En 2008, elle rend hommage à Maria Malibran, dont le deux centième anniversaire de la naissance est célébré en mars, s'attaquant dans la foulée au répertoire romantique. Loin de l'image des divas hautaines, Cecilia Bartoli apporte à l'opéra un visage humain et éminemment accessible, couronné d'un talent bouleversant.

L'année suivante, Cecilia Bartoli publie un imposant recueil d'oeuvres dévolues aux voix de castrats, Sacrificium. En 2010, le programme double de Sospiri est un florilège de son talent survolant ses dernières années de chant, depuis l'opus consacré à Vivaldi (1999) jusqu'à ses créations plus récentes issues de Maria (2007) et Sacrificium (2009). Cette respiration permet à la cantatrice italienne de préparer sa nomination au poste de directrice artistique du festival de Salzbourg.

Volant de succès en triomphes, Cecilia Bartoli relève un nouveau défi avec la redécouverte du compositeur italien Agostino Steffani dont l'opéra Niobe, regina di Tebe fait l'objet d'une création moderne intitulée Mission. L'album dévoilé en septembre 2012 voit la diva s'entourer de Diego Fasolis et son ensemble I Barocchisti et du contre-ténor Philippe Jaroussky. Habituée aux défis de l'impossible, la mezzo-soprano s'attaque à un mythe quand elle choisit d'endosser le rôle de Norma dans l'opéra de Vincenzo Bellini, jadis popularisé par Maria Callas. L'enregistrement réalisé avec l'orchestre de La Scintilla dirigé par Giovanni Antonini s'avère révolutionnaire dans son interprétation complète sur instruments d'époque.

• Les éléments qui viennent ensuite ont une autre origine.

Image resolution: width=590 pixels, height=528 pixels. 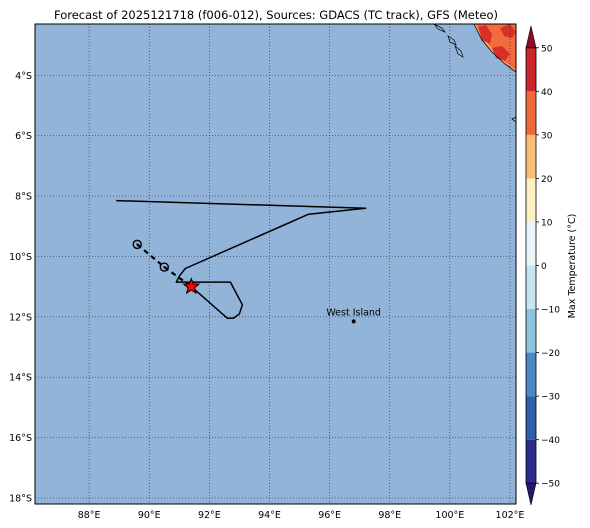 What do you see at coordinates (20, 378) in the screenshot?
I see `lat-tick-label: 14°S` at bounding box center [20, 378].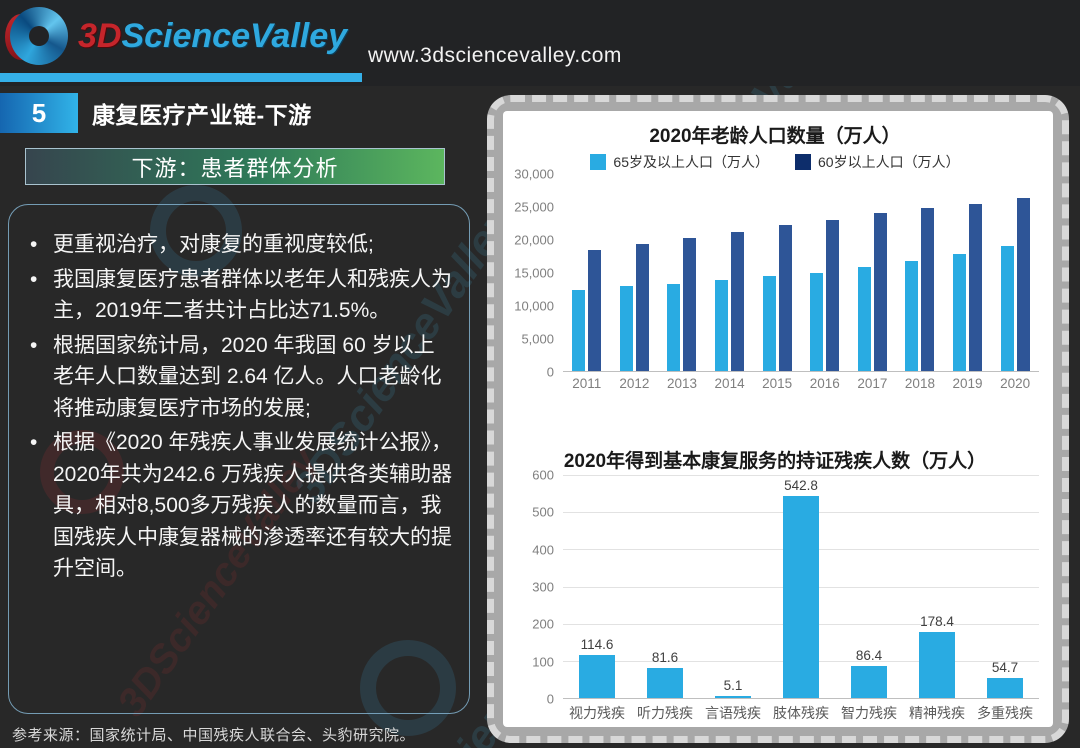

Cecilia Bartoli revient ensuite à Steffani dont le Stabat Mater trouve de nouvelles couleurs sous la baguette de Diego Fasolis et les voix de Daniel Behle, Franco Fagioli, Julian Prégardien et Salvo Vitale. En octobre 2014, elle crée à nouveau la surprise avec le recueil St Petersburg, exhumant onze airs inédits de compositeurs italiens (Araia, Manfredini, Cimarosa, Madonis) ou allemand (Raupach), joués à la Cour de Russie devant les tsarines Anne Ière, Elisabeth Ière et Catherine II. En 2017 suit un duo avec la violoncelliste d'origine argentine Sol Gabetta, Dolce Duello. Le coffret Rossini qui paraît en 2018 comprend seize disques tout son répertoire du compositeur. Deux mois après sort son deuxième récital consacré à Vivaldi, dix-neuf ans après The Vivaldi Album, avec dix extraits d'opéras du compositeur vénitien.